── Source text

Decreased Top1 accuracy under Multi GPUs in CIFAR10

nanhuayu commented 2 years ago

Hi, Thank you for providing this ssl library and rapid response. Now I'm confused with a new question, and I don't know if it can be solved.

I've compared the results of ssl methods (SimCLR, BYOL) of CIFAR10 under single GPU and multi GPUs. Both of the multi GPUs results are lower then the single GPU under 1000 epoches. The multi GPUs results were caculated with --sync_batchnorm and --strategy ddp. Are there any suggestions to solve this problem?

BYOL results are shown as below (the 64 batch size results are still being calculated).

SimCLR results are shown as below.

I also calculated the multi GPU results with sgd optimizer.

nanhuayu commented 2 years ago

There seems to be some problems in the lr optimizer. Should the warmup_cosine scheduler multi GPU version be changed? @vturrisi @DonkeyShot21

if self.scheduler == "warmup_cosine"

Here is the multi GPUs results of lr optimizer:

Here is the single GPU results of lr optimizer:

DonkeyShot21 commented 2 years ago

Yes, that doesn't look correct, I'll get back to you soon. Make sure you are using the latest commit.

vturrisi commented 2 years ago

@nanhuayu I just ran simsiam for 20 epochs with 1 GPU and batch size 256 and 2 GPUs and batch size 128 (per GPU). My results are pretty much the same (the scheduler is exactly the same, and the losses are a tiny bit different because of random initialization or stuff like this). Can you share your scripts and check that you are running the latest version?

────

Aim of the task
Rewrite the stretch of the multi-GPU accuracy thread from "Here is the multi" through "the latest version?", swapping every "lr optimizer" for "learning rate scheduler".

── Recorded data

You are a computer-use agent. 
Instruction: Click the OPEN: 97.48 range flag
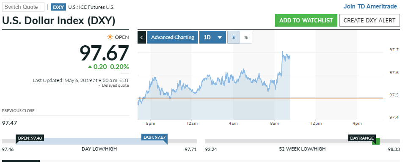[30, 137]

────

Solution to this exercise
Here is the multi GPUs results of learning rate scheduler:

Here is the single GPU results of learning rate scheduler:

DonkeyShot21 commented 2 years ago

Yes, that doesn't look correct, I'll get back to you soon. Make sure you are using the latest commit.

vturrisi commented 2 years ago

@nanhuayu I just ran simsiam for 20 epochs with 1 GPU and batch size 256 and 2 GPUs and batch size 128 (per GPU). My results are pretty much the same (the scheduler is exactly the same, and the losses are a tiny bit different because of random initialization or stuff like this). Can you share your scripts and check that you are running the latest version?